**Work task**
Exactly reproduce the lines from the one containing "Task: Click the" through the last line of the data, both ends included, leaving out pictures.

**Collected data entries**

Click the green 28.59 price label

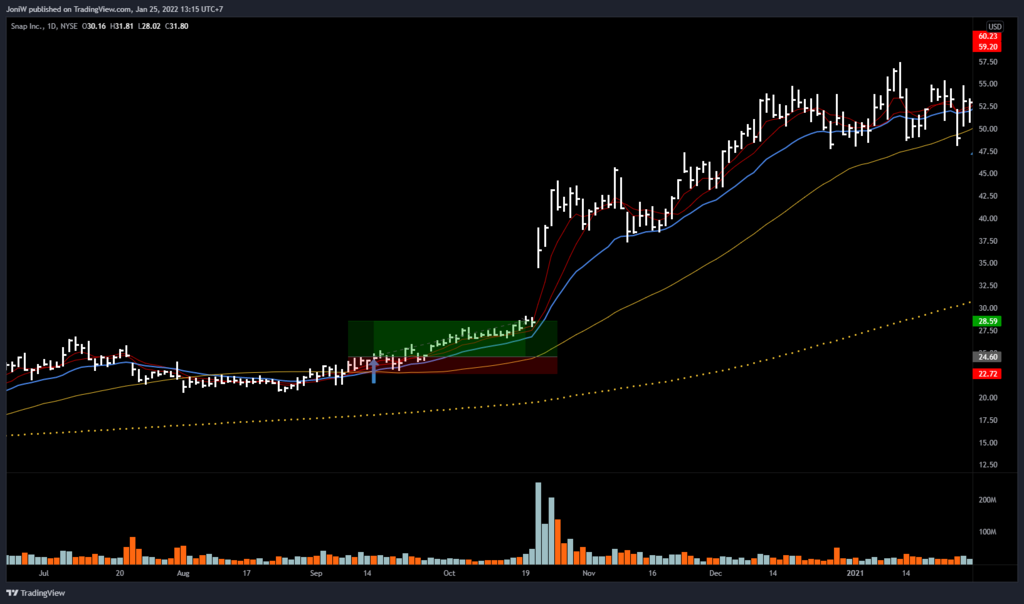[x=987, y=321]
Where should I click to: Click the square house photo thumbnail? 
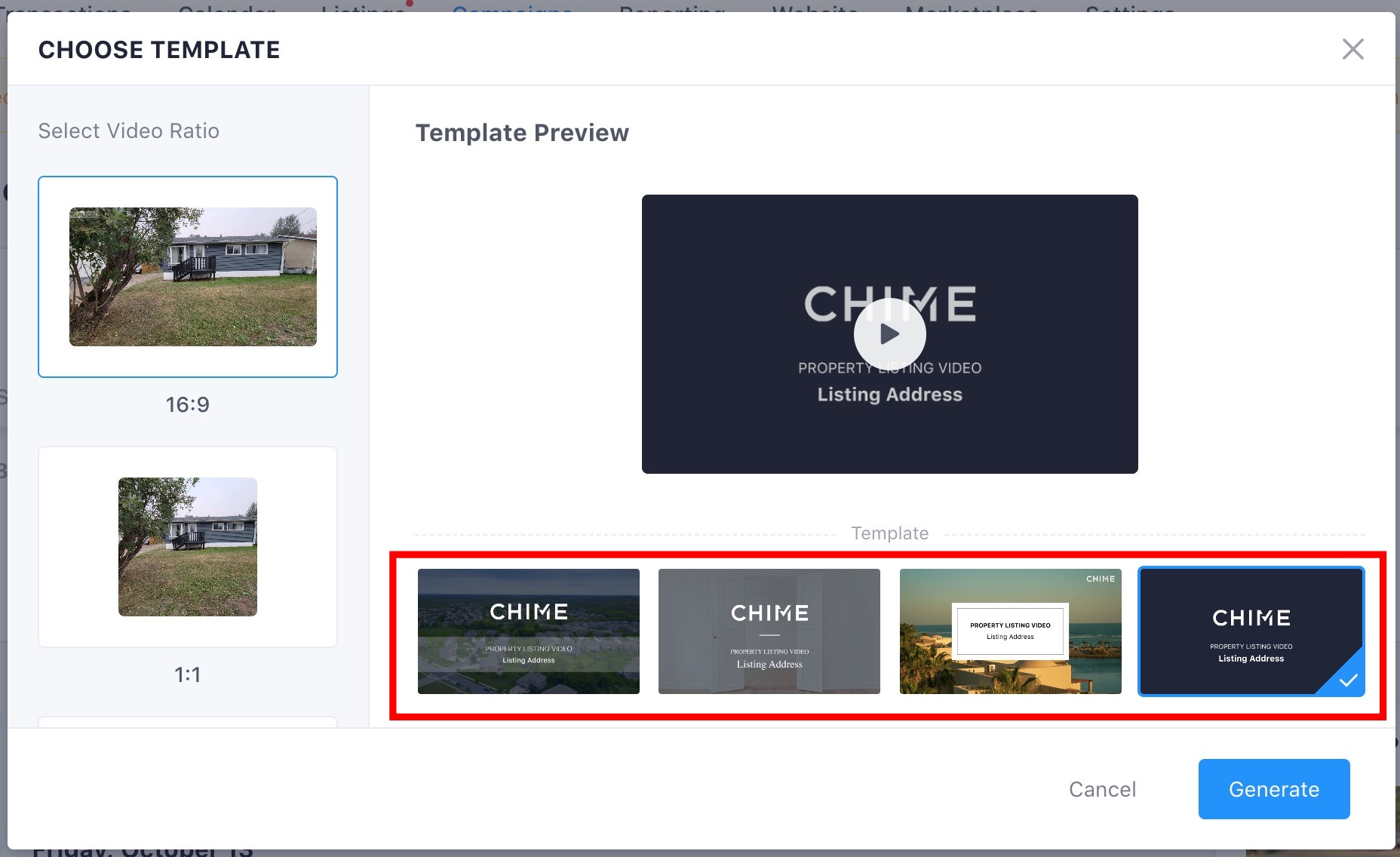pos(188,547)
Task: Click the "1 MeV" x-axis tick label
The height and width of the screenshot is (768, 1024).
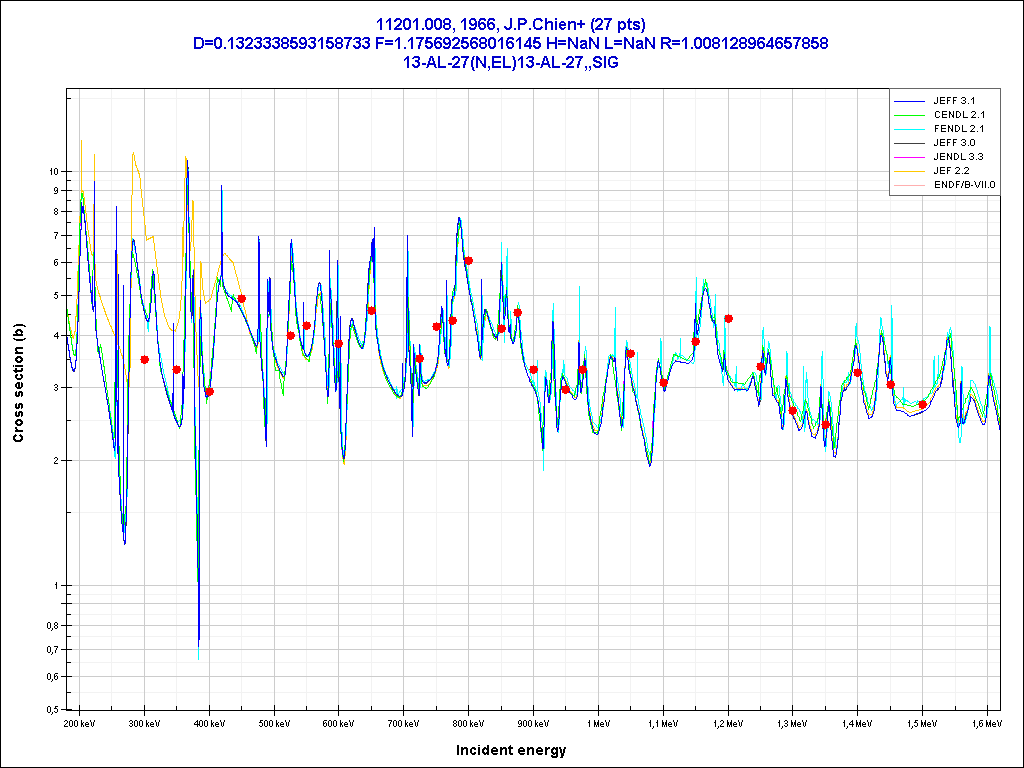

**Solution to the exercise**
Task: Click the "1 MeV" x-axis tick label
The height and width of the screenshot is (768, 1024).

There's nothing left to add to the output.